I don't think any browsers still support OCSP.

The problem with OCSP stapling is that it either the client has to fall back to doing OCSP checking itself if the server doesn't staple the signature, which has its own problems[1], or enough servers need to support ocsp stapling that the client can just reject connections that don't include it. And unfortunately, there was never a significant uptake for servers, partly because there wasn't really any incentive to implement OCSP stapling. Maybe if there was a TLS 2.0 (or some other standard) that required OCSP stapling and had other benefits as well, it could work.

[1]: the biggest problem with non-stapled OCSP is what to do if you don't get a response for the ocsp request. If you fail open, an attacker can intercept the request to prevent you from knowing the cert is revoked, but if you fail closed, then any issue with the connection to the ocsp server results in loss of service. And then there are also issues with additional latency to wait for the ocsp response, privacy leaks from the ocsp requests, etc.

▲

Ayesh 2 days ago | parent [-]

If the certificate was issued with must-staple flag, then the server can refuse to connect if the handshake did not include an OCSP response.

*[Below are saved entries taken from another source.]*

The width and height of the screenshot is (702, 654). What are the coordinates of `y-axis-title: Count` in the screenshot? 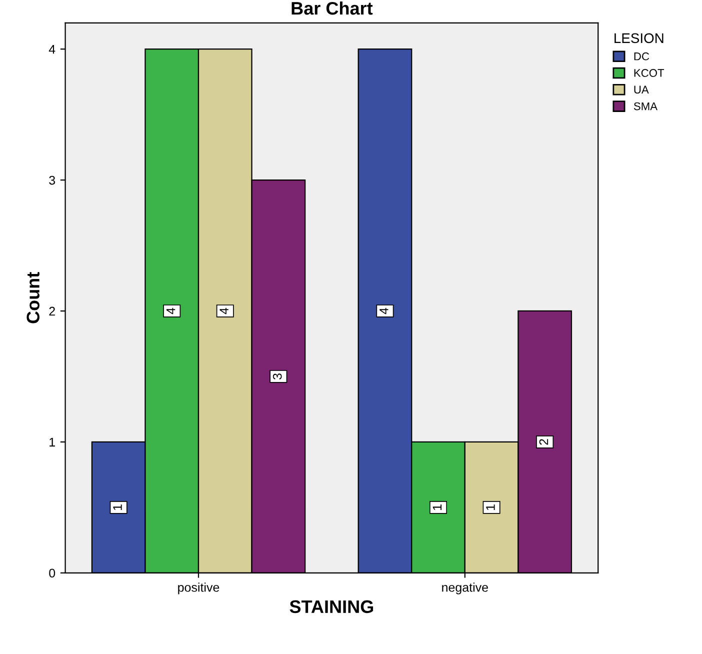 It's located at (33, 298).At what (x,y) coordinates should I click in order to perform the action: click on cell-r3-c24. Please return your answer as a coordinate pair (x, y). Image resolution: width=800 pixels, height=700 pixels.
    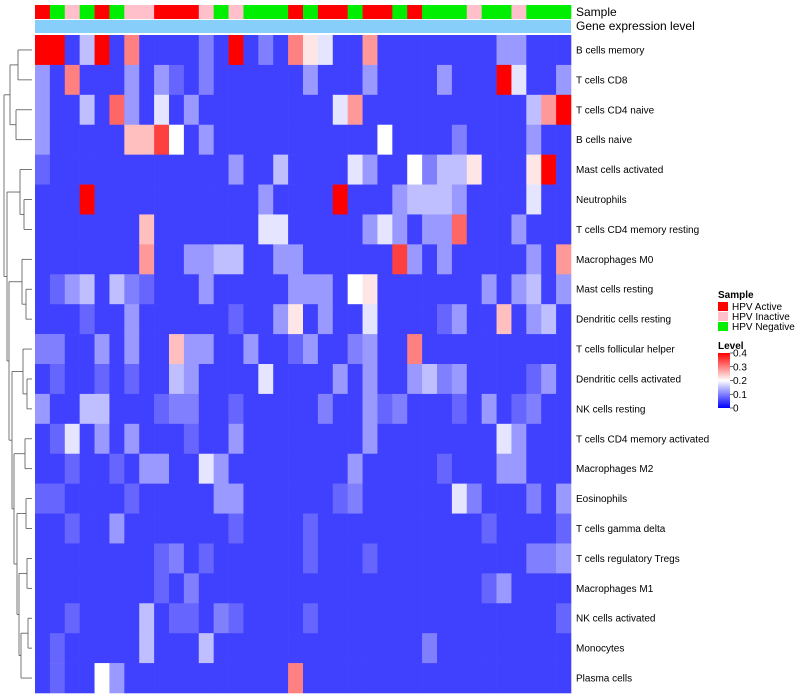
    Looking at the image, I should click on (400, 140).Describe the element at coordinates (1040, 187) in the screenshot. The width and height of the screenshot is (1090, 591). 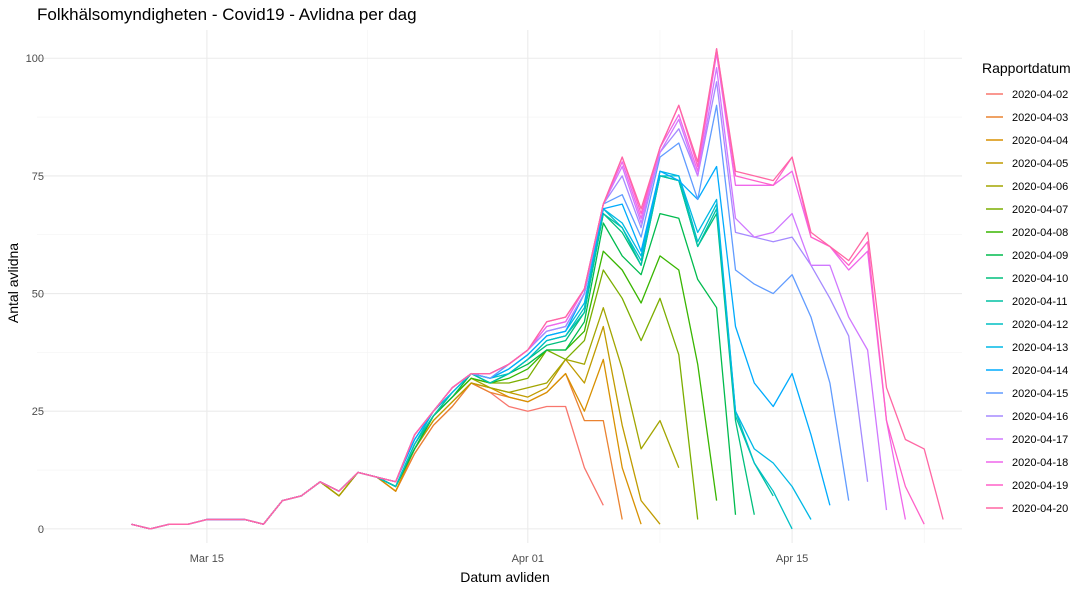
I see `legend-label-2020-04-06: 2020-04-06` at that location.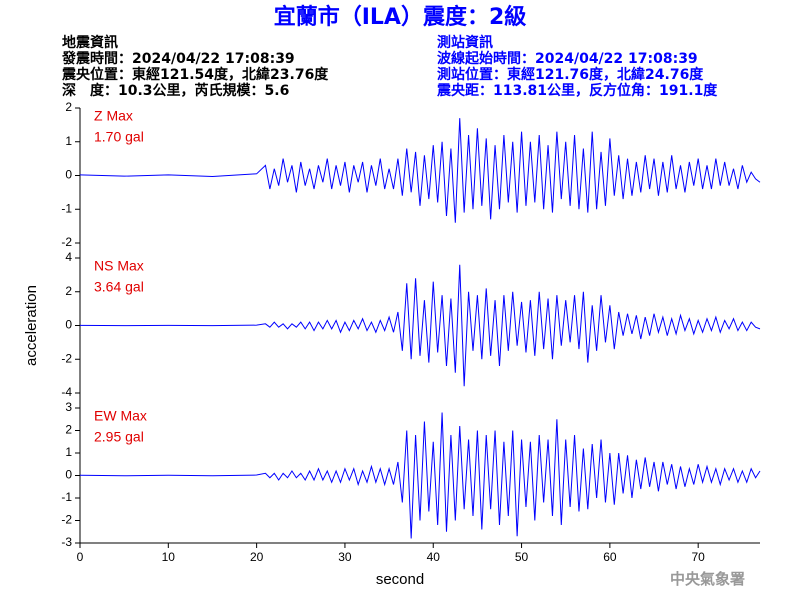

web servers can refresh OCSP responses in the background and cache valid responses to add some tolerance against temporarily downtimes in the OCSP server.

▲

thayne 2 days ago | parent [-]

Right, but the vast majoriry of servers don't use must-staple certs. So browsers would need to do something (even if that something is not checking revocations) for all the other connections anyway.

It's really a chicken and egg problem. Browsers don't want to support must-staple because not enough servers use it. And servers don't use it, because browsers don't require it (or even implement it). And now CAs don't support it, because hardly anyone was using it.

Now if CAs started requiring must-staple, that might push it into widespread use. But that would cause a lot of disruption.

	▲	Dylan16807 a day ago \| parent [-]
		If you're willing to put in the effort to implement OCSP in the first place, why not take the couple percent extra time to add must-staple support? This seems like it would have been a very easy to solve chicken and egg problem.